◆ Excerpted text
*** Block opens ***
Nigeria Massacre Shows Christians' Persecution Continues Unabated

nigeria marked with a flag on the map
(Butenkow/Dreamstime.com)

Christine Flowers By Wednesday, 22 June 2022 02:06 PM EDT Current | Bio | Archive

I watched one of my favorite movies the other night, "Quo Vadis."

Despite the cheesy costumes and over-the-top acting, it has important historical value, in that it describes a critical but faded episode of inhumanity: The persecution of Christians. We know about it, we have some vague memories of the people who had to dance around the lions in the Colosseum, but the events are generally filed under "news too old to care about."

Except, the "news too old to care about" is today's headline. No lions, no Colosseum, just the massacre of Nigerian Catholics in a church on Pentecost Sunday, 2022.

Nigeria is a country whose Christians have been under assault for over a decade. According to the website Genocide Watch, over 45,000 Christians have been assassinated in the last 13 years, making that country the most dangerous in Africa for members of the faith. Catholics are in particular danger, because we represent a large percentage of Christians in the country and attract most of the attention.

This time, they waited until the worshippers entered St. Francis Church in Owo, Ondo State, and then started shooting at them from both inside and outside of the building. Reports state that some of the attackers were disguised as parishioners. Some have attributed the assault to random violence.

But don't be misled. The history of anti-Christian violence in Nigeria is a part of the fabric of the nation, something that mirrors a similar wave of persecution that has engulfed much of Africa, the Middle East, South Asia and Central America.

A lot of it is fueled by a particularly extreme and virulent form of Islam, such as that practiced by Boko Haram in Nigeria and ISIS in the Middle East. Some of it is rooted in hostility toward the social justice mission of many Christian churches, such as those that evangelize against gang violence in El Salvador, Honduras, Nicaragua and Guatemala.

In my 25 years practicing immigration law, I've handled a lot of asylum cases. But the ones that cause me the largest number of sleepless nights are the ones that involve religious persecution.

Just this past week we were successful in obtaining asylum for a Catholic youth leader from El Salvador who had a gun held to his head as he was counseling young boys in church. He was told that if he didn't stop trying to keep the boys from joining Mara Salvatrucha, the most violent gang in that country, he would "end up like Romero."

That was a clear reference to the assassination of Archbishop Óscar Romero who was assassinated at the altar while celebrating Mass in San Salvador over 40 years ago.
*** Block closes ***
◆ Excerpts from a dataset
*** Block opens ***
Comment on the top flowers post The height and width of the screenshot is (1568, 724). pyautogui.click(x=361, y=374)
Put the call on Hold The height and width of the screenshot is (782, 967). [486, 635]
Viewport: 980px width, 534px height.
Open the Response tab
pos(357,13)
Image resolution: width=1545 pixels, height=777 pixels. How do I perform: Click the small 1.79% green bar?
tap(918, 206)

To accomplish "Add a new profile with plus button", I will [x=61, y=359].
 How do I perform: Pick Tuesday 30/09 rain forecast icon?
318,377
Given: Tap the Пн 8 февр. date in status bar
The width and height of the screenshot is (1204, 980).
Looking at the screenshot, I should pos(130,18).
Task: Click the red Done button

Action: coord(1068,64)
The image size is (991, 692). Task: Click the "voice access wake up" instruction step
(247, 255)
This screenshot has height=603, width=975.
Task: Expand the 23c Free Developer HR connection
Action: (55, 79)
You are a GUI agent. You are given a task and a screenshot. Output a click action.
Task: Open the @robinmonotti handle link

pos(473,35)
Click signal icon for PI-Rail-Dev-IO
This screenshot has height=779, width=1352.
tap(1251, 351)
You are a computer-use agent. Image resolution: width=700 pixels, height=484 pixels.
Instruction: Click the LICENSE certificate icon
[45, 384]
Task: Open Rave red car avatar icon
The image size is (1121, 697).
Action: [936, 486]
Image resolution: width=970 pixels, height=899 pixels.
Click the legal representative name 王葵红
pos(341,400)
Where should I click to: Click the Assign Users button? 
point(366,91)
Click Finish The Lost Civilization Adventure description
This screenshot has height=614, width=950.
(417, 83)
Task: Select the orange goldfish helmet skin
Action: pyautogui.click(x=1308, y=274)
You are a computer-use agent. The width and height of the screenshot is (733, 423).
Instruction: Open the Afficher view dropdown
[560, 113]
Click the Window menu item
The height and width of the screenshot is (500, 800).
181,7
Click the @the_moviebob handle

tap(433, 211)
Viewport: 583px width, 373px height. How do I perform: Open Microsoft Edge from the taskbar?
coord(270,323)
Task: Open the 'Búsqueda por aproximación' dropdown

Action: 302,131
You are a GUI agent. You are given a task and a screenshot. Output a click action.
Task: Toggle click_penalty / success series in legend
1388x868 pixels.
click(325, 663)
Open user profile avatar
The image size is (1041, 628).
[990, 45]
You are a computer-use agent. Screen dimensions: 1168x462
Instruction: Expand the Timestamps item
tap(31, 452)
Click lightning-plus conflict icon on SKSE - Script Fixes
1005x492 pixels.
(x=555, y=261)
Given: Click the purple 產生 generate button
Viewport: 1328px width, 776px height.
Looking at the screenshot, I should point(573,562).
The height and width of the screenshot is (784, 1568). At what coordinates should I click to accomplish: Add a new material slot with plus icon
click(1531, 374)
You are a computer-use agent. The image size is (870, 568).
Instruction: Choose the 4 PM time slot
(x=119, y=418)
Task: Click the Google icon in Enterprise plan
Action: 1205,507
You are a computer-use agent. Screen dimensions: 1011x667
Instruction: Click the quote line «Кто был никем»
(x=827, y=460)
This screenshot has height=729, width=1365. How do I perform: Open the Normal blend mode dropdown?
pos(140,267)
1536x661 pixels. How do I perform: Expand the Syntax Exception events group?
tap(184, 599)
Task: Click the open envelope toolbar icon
*** Block closes ***
◆ Tasks
1: In the column on the Nigeria church massacre, in which church and town were the worshippers attacked?
2: Resume the column on the Nigeria church massacre after its final sentence.

◆ Solved tasks
1: St. Francis Church in Owo, Ondo State.

2:
I've also represented Protestant preachers who've been kidnapped, threatened and in one case orphaned (mother and father murdered) because of their ministries in Honduras and China.

The most heart-wrenching case was that of a young Salvadoran woman who was raped by her boyfriend, a police officer, and became pregnant. When he demanded that she abort the child, she refused because of her Catholic beliefs, at which point he beat her so severely that she miscarried. And when she tried to report him to his fellow police officers, she was told that she should have gotten an abortion (this, in a country that sacrificed martyrs for the church).

Somehow, these stories rarely make it up through the media magma, the dense layers of preferences that the people who run the newspapers and cable networks impose on the rest of us. The fact that someone thinks she was assaulted by Bill Cosby in 1975 is more interesting, they think, than the stories of missionaries being kidnapped in Haiti. People magazine will give its cover over to the juicy details of Meghan Markle's latest grievance, while the massacred bodies of churchgoers will make it to page 5 of The Washington Post.

The truth is uncomfortable, but it's still the truth. The vast majority of Christians persecuted for religious reasons are killed by non-Christians, including Muslims, Hindus and Chinese atheists. The statistics are quite clear on this, even though Amnesty International (which thinks that abortion is a human right) will try and avoid naming names.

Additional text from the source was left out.